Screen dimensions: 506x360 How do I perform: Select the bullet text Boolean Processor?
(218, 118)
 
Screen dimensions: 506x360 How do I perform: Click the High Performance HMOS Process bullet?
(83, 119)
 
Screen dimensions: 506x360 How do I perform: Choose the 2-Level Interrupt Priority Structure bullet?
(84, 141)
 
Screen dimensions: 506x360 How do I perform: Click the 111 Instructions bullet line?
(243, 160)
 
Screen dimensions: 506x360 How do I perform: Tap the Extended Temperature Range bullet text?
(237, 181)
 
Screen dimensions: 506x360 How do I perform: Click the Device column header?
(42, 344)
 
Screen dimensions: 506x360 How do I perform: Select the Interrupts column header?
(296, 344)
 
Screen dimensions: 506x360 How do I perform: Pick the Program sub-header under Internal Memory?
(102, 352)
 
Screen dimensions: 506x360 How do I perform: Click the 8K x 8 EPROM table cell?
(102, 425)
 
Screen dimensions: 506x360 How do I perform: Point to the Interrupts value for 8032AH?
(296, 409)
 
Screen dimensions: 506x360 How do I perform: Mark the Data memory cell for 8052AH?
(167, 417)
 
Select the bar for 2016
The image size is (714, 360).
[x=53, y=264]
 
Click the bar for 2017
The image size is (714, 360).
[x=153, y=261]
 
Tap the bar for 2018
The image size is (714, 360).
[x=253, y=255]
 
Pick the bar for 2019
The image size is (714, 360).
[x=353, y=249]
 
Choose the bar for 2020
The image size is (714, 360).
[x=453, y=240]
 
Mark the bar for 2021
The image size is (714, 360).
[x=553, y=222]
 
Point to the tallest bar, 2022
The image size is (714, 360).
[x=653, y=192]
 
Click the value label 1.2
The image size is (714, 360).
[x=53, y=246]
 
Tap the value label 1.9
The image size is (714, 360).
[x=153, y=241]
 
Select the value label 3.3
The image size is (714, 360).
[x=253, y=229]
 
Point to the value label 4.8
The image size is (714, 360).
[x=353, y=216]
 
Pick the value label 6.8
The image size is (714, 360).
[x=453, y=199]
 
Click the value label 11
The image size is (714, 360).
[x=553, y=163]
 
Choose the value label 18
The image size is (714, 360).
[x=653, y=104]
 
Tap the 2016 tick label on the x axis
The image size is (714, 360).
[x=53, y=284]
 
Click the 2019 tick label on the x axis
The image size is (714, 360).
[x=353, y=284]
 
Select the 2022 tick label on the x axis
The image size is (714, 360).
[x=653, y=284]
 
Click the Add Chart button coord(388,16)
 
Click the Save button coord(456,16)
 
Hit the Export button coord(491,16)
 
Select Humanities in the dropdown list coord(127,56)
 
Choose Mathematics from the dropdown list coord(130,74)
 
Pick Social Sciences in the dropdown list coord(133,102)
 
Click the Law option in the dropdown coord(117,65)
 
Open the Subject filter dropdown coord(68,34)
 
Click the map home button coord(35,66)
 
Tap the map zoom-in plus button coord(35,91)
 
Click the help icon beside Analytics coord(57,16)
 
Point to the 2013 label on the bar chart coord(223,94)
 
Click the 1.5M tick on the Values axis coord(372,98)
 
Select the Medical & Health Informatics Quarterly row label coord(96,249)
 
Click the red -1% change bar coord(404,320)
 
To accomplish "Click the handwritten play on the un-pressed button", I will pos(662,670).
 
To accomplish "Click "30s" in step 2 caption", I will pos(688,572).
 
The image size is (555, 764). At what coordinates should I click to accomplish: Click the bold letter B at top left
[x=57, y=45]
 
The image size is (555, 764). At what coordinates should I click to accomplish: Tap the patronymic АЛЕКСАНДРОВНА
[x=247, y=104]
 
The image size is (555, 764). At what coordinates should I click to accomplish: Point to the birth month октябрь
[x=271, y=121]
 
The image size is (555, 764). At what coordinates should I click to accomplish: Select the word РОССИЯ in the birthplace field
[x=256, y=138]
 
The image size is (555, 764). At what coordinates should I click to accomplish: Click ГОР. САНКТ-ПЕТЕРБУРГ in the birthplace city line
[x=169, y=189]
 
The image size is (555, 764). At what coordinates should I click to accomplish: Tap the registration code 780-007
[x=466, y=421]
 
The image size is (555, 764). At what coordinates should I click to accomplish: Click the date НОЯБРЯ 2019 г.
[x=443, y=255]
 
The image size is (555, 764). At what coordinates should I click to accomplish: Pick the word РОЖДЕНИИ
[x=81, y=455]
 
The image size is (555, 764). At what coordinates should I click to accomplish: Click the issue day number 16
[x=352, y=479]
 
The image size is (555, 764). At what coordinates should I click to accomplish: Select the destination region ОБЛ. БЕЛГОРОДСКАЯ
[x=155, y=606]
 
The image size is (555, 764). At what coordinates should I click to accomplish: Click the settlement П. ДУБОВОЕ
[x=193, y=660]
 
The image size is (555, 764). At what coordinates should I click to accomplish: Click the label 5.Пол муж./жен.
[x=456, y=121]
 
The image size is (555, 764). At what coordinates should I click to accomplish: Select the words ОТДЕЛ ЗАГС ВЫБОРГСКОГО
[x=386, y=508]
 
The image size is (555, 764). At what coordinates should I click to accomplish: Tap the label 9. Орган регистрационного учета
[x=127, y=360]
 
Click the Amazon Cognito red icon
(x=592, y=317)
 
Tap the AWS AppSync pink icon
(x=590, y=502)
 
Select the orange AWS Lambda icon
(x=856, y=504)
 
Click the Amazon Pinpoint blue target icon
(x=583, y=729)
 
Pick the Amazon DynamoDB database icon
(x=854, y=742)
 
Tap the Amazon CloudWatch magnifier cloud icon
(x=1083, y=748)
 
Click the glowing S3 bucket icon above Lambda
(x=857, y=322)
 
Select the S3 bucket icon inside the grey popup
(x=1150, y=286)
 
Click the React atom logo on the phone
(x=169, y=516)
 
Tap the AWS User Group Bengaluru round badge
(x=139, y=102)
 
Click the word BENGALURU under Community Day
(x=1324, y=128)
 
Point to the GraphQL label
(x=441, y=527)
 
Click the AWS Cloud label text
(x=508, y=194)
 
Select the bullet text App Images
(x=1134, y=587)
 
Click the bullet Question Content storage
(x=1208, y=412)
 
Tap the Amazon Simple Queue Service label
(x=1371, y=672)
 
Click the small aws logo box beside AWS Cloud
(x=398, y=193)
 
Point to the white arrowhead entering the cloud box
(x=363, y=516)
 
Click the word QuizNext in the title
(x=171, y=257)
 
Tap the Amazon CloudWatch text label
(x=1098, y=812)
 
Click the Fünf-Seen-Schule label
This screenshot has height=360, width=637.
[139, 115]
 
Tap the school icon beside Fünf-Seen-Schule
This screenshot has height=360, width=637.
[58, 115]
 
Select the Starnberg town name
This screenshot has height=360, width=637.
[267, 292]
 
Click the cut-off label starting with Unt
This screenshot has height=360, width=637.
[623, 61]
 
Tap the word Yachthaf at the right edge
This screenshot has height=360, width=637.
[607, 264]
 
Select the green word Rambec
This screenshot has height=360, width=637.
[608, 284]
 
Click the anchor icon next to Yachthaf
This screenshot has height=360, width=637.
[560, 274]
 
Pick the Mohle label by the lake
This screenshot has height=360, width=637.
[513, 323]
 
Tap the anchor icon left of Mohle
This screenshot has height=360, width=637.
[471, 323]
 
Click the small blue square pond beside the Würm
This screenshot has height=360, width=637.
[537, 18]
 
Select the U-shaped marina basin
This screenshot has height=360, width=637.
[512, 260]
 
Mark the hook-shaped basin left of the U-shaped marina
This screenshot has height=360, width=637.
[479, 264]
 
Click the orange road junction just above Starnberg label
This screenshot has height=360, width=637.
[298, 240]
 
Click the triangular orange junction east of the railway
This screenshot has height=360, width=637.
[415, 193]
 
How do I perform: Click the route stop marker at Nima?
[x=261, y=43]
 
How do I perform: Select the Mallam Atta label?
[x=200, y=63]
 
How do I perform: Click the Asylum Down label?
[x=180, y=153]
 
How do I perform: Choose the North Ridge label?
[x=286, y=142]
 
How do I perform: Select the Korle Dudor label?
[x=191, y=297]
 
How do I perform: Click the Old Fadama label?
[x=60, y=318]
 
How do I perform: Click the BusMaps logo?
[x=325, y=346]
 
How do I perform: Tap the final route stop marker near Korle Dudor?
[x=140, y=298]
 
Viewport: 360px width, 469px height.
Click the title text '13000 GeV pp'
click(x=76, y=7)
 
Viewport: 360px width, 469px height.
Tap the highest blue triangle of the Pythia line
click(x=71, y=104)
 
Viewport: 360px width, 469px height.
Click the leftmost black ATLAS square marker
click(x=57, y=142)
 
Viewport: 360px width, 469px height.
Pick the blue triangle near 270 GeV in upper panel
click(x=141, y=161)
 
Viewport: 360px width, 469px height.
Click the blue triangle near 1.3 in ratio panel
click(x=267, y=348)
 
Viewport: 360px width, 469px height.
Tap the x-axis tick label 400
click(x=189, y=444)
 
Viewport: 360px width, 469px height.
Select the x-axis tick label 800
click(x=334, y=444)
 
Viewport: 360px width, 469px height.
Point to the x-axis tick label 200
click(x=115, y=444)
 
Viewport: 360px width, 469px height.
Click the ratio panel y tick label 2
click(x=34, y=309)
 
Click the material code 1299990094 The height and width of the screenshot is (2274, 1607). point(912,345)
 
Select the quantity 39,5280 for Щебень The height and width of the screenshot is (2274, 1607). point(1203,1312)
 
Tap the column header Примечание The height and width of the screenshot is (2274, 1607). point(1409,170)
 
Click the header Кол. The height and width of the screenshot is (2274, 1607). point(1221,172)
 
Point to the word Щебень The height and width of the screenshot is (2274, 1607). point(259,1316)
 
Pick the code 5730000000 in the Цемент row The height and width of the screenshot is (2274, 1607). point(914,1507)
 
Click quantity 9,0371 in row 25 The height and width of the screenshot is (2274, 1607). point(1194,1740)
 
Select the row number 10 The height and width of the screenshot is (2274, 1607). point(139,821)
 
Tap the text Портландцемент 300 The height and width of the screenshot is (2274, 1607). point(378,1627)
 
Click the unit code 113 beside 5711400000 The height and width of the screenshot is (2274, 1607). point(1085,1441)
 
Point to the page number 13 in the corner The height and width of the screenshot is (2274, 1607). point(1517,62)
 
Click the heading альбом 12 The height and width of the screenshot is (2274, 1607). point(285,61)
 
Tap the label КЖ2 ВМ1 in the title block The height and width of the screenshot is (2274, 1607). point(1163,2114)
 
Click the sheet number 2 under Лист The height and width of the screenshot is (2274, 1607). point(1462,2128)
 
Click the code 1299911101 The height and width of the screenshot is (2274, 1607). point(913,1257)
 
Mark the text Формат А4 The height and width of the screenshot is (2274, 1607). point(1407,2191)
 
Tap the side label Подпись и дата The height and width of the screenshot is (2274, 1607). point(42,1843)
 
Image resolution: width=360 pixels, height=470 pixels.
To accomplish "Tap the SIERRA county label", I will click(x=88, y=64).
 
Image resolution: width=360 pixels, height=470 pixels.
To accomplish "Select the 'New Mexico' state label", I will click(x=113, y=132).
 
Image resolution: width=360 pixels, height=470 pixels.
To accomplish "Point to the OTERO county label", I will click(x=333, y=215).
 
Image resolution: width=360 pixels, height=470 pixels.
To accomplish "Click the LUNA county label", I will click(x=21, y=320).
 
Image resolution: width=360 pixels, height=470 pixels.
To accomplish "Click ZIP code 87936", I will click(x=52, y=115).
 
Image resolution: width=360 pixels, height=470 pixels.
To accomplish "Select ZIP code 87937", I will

▸ Short problem
Rewrite the lines that start with the line containing "Pick the Mohle label by the lake" and run through the line containing "[x=325, y=346]", changing "label" to "caption" and keeping everything else the same. Give only those lines.

▸ The response
Pick the Mohle caption by the lake
This screenshot has height=360, width=637.
[513, 323]
 
Tap the anchor icon left of Mohle
This screenshot has height=360, width=637.
[471, 323]
 
Click the small blue square pond beside the Würm
This screenshot has height=360, width=637.
[537, 18]
 
Select the U-shaped marina basin
This screenshot has height=360, width=637.
[512, 260]
 
Mark the hook-shaped basin left of the U-shaped marina
This screenshot has height=360, width=637.
[479, 264]
 
Click the orange road junction just above Starnberg caption
This screenshot has height=360, width=637.
[298, 240]
 
Click the triangular orange junction east of the railway
This screenshot has height=360, width=637.
[415, 193]
 
How do I perform: Click the route stop marker at Nima?
[x=261, y=43]
 
How do I perform: Select the Mallam Atta caption?
[x=200, y=63]
 
How do I perform: Click the Asylum Down caption?
[x=180, y=153]
 
How do I perform: Choose the North Ridge caption?
[x=286, y=142]
 
How do I perform: Select the Korle Dudor caption?
[x=191, y=297]
 
How do I perform: Click the Old Fadama caption?
[x=60, y=318]
 
How do I perform: Click the BusMaps logo?
[x=325, y=346]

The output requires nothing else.